Bize öteden beri öğretilen şeylerin başında “çalışan kazanır” ilkesi gelir.
Çalışan gerçekten kazanır mı?
Hani belki karnını doyurabilir, daha iyi bir yaşamı olabilir, zengin olabilir falan…
Diğer ülkelerde nasıldır bilmem ama bizim ülkemizde;
Kafası çalışan insan sevilmez.
Ona, icat çıkarma, derler.
Çığır açacak, yeni bir yol açacak, herkesten farklı bir seçenek sunacak insanlara pek fazla destek olmayız biz.
Destek olmayı bir kenara bırakalım bu tür insanlara köstek oluruz hem de fütursuzca…
Yönetim kademesinden tutun da yanımızdaki çalışma arkadaşlarımıza, mevkidaşlarımıza kadar herkes tarafından eleştiriliriz iyi işler yapmaya çalışırken.
Ya yöntemimiz beğenilmez ya paydaşlarımız beğenilmez ya alacağımız sonuç hakkında ileri geri konuşulur. Daha sonuç alınmadan bile.
Tüm bunların yanında bir de çalışan insanların ayağına hiç beklenmeyen sıkıntılar da dolanır.
Çalışan, iş yapan, herkesten farklı düşünen, çığır açan, yol açan insanlar göz önünde olur, olmak zorundadır. Olmak istemese bile onları göz önünde bulundururlar.
Göz önünde olan insanlar da birilerine mutlaka batar.
Kimlere batar bu insanlar?
İş yapmadan önemli koltuk işgal edenlere batar.
İş yapmayı bilmeyip iş yapıyor gibi görünenlere batar.
İş yaptığını düşünüp bir türlü debelenmekten kurtulamayanlara batar.
İş yapıyor olsa bile ihtirasını, hırsını, hasetliğini yenemeyen insanlara batar.
Kendi sözünün üstüne söz söylendiğini düşünen kifayetsiz muhterislere batar.
En yakınındaki iş bilmez arkadaşına bile batar.
Sonra ne olur bilir misiniz?
İş yapmak isteyen, çalışan, gayret eden, yeni bir çığır açmak isteyen insanların önemli bir kısmı kabuğuna çekilir. Hevesleri kırılır. Şeytan taşlamakla uğraşmamak için ön plana çıkmaktan imtina eder bunlar. Başına alacağı belaların hesabını yapmaya başlarlar.
Böylelikle de işler kalır. İlerleme sağlanamaz.
Etrafında bu tür insanları engellemeye çalışan kim varsa hepsi bayram eder.

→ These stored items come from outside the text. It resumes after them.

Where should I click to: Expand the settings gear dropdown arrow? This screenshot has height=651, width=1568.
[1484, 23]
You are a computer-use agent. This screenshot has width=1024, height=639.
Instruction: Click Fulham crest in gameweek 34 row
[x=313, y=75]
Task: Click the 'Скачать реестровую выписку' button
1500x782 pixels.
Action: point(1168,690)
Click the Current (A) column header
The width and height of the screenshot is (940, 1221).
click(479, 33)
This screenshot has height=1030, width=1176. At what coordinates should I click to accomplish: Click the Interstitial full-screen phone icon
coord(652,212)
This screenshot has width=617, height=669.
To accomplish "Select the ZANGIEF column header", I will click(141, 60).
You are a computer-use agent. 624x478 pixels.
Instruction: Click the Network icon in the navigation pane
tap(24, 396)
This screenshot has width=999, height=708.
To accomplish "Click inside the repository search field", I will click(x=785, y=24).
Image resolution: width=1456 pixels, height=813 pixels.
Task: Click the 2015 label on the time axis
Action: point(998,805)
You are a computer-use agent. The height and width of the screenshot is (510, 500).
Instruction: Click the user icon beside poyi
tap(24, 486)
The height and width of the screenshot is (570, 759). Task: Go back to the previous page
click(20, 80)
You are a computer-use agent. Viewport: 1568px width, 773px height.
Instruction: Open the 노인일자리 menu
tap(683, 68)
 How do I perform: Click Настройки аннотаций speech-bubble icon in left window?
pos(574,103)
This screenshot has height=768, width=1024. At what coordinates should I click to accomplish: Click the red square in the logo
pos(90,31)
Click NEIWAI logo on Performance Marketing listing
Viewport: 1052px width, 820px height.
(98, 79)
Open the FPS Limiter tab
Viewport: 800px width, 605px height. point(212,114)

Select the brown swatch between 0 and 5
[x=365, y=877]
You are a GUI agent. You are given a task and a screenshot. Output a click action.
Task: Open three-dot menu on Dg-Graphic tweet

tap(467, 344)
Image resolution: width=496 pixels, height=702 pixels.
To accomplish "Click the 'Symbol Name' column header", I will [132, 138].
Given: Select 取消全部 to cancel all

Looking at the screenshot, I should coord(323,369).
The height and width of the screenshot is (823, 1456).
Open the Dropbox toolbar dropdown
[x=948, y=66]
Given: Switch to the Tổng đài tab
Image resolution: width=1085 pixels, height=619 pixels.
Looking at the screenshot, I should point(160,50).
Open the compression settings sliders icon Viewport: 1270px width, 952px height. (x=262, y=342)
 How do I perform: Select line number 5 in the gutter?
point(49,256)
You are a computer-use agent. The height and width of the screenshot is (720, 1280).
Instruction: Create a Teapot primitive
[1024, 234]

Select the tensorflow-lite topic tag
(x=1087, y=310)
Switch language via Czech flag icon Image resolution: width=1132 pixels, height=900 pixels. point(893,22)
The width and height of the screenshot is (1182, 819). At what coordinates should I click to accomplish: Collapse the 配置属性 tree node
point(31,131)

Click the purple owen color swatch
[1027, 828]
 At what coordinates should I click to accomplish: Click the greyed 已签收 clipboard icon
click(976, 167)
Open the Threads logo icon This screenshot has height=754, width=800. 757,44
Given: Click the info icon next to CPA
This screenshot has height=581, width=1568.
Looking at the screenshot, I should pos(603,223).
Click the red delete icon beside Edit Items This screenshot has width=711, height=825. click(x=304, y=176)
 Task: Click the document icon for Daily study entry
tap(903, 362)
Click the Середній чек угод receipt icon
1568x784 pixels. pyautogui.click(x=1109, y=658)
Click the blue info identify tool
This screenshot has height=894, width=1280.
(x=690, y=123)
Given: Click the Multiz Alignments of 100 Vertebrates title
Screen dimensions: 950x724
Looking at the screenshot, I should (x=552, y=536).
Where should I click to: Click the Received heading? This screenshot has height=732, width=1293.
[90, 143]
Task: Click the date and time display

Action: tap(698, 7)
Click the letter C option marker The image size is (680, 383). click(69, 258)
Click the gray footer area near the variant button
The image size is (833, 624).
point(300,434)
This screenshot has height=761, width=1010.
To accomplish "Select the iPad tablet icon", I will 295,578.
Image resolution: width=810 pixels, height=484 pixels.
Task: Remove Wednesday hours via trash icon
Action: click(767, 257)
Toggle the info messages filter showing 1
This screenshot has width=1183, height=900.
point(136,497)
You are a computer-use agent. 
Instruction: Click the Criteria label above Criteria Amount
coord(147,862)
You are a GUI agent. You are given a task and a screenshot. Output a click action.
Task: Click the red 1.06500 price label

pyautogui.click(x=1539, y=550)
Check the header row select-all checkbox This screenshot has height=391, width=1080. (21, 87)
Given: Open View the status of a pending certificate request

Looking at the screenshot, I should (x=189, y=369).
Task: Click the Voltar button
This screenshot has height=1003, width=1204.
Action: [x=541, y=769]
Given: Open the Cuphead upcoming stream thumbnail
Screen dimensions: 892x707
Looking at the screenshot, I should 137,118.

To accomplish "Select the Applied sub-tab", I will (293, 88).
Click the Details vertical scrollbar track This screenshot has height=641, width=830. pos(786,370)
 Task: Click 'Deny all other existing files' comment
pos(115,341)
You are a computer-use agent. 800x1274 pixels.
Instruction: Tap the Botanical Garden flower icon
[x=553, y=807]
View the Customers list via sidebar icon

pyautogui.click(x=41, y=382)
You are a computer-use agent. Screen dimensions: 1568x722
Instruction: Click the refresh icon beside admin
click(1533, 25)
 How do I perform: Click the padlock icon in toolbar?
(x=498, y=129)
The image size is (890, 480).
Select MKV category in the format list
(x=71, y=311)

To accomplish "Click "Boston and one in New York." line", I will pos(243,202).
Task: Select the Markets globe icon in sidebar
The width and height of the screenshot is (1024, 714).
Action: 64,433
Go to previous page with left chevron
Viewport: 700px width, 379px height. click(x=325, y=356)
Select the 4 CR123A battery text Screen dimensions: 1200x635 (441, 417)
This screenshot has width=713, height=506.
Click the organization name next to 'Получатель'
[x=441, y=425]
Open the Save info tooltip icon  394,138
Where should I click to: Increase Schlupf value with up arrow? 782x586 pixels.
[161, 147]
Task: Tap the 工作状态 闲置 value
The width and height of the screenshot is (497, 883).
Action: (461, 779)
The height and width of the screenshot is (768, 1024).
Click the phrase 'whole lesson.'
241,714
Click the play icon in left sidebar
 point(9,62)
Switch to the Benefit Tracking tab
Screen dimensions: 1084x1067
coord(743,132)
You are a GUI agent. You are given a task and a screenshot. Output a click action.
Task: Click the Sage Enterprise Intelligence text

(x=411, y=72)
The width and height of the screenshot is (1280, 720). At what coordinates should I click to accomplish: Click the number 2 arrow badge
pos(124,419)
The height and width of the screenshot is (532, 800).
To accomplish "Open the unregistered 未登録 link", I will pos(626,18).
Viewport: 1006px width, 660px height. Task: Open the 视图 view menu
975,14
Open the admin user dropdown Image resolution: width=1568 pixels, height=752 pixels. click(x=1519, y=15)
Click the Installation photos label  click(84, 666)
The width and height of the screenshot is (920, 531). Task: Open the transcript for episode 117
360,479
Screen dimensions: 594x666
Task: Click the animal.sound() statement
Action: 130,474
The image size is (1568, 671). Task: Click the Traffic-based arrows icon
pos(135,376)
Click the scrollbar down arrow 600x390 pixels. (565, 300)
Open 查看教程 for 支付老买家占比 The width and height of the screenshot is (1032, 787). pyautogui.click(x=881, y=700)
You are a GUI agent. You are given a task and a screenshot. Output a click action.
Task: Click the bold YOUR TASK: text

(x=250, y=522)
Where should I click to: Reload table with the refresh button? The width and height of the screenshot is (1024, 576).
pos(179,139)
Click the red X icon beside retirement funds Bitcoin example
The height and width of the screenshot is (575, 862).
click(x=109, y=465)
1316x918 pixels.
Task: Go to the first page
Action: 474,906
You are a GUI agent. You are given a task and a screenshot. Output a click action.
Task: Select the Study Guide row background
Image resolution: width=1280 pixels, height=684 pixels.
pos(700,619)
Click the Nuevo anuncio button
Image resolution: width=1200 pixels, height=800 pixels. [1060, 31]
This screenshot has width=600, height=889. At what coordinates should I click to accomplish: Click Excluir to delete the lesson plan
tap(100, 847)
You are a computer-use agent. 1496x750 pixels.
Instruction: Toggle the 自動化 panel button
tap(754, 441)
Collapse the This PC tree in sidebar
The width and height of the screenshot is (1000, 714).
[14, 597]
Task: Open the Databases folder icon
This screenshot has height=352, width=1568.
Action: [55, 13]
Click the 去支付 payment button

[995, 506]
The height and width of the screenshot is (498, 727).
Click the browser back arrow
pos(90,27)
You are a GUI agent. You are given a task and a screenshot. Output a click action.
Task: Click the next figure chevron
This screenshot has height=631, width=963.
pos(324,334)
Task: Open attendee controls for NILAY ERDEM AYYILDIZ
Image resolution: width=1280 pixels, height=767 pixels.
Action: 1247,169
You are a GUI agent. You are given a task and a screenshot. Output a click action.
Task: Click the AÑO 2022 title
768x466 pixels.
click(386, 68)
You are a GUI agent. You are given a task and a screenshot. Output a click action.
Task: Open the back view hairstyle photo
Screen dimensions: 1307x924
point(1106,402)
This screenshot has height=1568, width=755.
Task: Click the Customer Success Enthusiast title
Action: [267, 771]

Bir kısmı da yılmadan, yıkılmadan çalışmaya devam eder. Sağır kurbağa metaforunda olduğu gibi zıplar sürekli, etrafına asla bakmaz, baksa da görmezden, duymazdan gelir olanı biteni.
Bu insanlar başarılı olurlar.
Bu insanlar başarılı olurlar ama çok az kişiye örnek olurlar.
Tırsan, kabuğuna çekilen, korkan insanlar daha fazla örnek olurlar.
Herkes başına gelecek belanın hesabını yapar.
Yapar, çünkü çalışanın ardında kimse durmaz.
Çalışanın ardında ne devlet durur ne kurumlar durur ne amir durur ne memur durur…
Bizim millet olarak en başta bu kötü gidişata dur dememiz gerekiyor…
Çalışan korunaklı olmalıdır. Hatta dokunulmaz olmalıdır.
Çığır açan insanları korumazsanız, yeni bir şeyler söyleyenleri, yeni bir şeyler yapanları koruyamazsanız, onların arkasında durmazsanız o kıymetli insanları heder edersiniz.